Please retype the listing below, starting with the line that contains "726x613 pixels. How" and going on through the line that contains "pyautogui.click(x=659, y=634)", with both of those lines included.
════════
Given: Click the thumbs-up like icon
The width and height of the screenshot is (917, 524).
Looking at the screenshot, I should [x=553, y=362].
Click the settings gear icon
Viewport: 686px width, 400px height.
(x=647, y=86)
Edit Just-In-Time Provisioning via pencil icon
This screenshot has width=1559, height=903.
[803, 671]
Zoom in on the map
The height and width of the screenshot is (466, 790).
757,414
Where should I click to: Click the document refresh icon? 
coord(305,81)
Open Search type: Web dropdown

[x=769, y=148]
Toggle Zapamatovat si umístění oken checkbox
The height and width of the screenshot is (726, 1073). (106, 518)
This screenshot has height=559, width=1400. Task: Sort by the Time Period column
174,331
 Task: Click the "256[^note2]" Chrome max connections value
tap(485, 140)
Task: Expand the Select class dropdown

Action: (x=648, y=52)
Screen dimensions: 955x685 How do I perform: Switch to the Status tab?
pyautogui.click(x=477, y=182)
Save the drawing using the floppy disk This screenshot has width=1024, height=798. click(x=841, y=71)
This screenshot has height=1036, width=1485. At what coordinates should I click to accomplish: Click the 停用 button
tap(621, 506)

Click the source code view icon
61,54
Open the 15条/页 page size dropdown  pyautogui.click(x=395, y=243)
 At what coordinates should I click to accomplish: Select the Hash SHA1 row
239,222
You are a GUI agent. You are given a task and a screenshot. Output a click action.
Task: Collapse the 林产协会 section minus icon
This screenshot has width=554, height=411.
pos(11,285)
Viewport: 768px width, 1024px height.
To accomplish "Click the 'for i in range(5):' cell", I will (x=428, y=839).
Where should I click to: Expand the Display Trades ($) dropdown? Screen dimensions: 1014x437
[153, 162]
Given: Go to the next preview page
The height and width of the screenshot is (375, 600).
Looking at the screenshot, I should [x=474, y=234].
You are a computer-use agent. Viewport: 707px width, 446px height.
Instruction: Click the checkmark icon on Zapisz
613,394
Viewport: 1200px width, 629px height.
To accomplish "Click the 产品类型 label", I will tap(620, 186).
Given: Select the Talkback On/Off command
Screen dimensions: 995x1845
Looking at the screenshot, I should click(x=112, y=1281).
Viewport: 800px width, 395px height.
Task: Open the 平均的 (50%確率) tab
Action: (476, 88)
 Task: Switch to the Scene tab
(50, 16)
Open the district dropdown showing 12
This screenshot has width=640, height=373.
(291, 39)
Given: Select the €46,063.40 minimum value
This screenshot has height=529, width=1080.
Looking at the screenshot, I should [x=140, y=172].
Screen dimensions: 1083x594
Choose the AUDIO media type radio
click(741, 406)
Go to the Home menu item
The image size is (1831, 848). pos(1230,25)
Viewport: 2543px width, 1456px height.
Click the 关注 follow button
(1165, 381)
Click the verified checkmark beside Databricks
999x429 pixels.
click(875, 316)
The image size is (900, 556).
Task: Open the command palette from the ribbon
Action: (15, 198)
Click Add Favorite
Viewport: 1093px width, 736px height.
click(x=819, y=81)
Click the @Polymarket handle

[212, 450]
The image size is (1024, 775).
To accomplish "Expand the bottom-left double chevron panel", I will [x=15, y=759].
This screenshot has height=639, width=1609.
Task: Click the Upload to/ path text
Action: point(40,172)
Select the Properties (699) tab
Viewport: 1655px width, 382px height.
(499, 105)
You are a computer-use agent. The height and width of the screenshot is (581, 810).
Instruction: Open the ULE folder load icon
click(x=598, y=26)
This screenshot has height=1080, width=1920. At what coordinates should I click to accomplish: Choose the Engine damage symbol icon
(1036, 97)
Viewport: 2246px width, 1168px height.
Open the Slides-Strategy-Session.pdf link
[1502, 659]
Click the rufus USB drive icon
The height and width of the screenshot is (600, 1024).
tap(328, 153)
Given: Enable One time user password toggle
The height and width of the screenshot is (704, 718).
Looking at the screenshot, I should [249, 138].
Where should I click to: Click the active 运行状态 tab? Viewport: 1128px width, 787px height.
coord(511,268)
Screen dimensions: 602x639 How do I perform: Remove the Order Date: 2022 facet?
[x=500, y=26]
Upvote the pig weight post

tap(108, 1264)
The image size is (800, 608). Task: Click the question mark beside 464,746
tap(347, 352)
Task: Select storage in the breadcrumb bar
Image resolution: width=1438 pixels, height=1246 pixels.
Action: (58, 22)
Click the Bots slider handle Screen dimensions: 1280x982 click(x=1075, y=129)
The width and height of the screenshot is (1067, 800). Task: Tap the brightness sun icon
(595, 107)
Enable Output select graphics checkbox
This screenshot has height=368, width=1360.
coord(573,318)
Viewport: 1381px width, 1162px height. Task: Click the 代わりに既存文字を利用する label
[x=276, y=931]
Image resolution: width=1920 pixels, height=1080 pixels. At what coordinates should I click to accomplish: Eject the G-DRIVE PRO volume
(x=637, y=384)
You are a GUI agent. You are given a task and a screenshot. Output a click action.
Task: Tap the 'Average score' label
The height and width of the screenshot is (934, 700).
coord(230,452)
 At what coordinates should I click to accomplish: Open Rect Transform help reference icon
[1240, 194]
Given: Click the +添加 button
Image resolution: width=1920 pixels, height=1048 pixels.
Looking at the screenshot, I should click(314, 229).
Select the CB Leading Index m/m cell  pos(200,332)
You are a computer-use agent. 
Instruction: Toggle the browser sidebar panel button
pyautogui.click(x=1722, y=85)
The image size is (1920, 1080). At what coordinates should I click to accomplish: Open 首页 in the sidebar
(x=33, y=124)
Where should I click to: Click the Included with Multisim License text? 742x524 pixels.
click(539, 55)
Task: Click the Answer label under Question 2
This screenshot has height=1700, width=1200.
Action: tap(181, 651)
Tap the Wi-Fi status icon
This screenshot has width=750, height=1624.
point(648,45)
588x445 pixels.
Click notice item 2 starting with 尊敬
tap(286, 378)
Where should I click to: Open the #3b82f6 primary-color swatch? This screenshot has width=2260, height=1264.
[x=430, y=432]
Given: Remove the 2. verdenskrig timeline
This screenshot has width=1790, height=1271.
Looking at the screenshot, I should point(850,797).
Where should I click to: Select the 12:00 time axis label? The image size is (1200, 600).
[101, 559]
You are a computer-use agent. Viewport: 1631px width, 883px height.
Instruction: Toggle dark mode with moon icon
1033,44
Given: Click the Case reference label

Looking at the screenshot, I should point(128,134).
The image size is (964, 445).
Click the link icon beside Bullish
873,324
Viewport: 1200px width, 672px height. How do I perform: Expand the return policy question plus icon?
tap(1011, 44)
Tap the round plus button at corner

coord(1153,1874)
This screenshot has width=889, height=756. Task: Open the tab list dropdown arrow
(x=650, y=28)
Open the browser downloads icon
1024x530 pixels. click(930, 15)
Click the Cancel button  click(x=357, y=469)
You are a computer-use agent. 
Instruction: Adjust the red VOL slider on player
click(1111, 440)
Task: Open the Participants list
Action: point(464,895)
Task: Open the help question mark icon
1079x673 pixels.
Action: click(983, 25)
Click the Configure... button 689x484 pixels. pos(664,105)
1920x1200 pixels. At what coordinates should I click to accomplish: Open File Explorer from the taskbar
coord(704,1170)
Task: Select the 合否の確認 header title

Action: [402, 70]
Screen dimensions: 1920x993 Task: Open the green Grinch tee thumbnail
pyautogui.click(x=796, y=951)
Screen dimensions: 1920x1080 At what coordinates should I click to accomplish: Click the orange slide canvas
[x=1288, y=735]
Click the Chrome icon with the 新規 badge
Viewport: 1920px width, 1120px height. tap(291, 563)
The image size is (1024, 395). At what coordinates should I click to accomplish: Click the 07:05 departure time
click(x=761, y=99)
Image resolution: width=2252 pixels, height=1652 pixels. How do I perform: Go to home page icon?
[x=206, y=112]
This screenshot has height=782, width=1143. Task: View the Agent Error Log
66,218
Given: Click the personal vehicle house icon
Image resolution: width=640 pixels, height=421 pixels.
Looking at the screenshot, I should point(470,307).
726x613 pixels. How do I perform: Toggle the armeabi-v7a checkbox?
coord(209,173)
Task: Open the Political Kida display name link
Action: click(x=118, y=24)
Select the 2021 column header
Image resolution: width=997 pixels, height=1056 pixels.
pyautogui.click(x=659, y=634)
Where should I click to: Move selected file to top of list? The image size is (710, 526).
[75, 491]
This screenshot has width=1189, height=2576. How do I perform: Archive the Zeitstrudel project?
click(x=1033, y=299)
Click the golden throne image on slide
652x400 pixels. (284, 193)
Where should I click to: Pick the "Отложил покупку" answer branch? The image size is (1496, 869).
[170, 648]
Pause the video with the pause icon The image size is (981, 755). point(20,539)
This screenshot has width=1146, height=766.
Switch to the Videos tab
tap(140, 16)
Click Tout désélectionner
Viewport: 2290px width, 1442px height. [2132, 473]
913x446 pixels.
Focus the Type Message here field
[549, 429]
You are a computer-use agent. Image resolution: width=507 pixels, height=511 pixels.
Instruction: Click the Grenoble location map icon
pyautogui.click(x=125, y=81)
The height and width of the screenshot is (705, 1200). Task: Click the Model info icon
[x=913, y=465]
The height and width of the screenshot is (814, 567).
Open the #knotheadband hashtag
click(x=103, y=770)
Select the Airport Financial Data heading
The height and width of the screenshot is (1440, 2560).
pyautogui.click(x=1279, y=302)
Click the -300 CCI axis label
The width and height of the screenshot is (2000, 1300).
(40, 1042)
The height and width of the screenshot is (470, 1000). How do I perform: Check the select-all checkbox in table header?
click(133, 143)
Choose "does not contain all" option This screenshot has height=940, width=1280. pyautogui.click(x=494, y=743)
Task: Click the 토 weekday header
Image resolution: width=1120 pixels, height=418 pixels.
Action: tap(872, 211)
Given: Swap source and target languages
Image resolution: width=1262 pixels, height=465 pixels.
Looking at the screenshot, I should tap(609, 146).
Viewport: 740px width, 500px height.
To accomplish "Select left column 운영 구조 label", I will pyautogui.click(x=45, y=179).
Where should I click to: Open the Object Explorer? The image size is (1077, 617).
════════
§ Response to the exercise
726x613 pixels. How do I perform: Toggle the armeabi-v7a checkbox?
coord(209,173)
Task: Open the Political Kida display name link
Action: click(x=118, y=24)
Select the 2021 column header
Image resolution: width=997 pixels, height=1056 pixels.
pyautogui.click(x=659, y=634)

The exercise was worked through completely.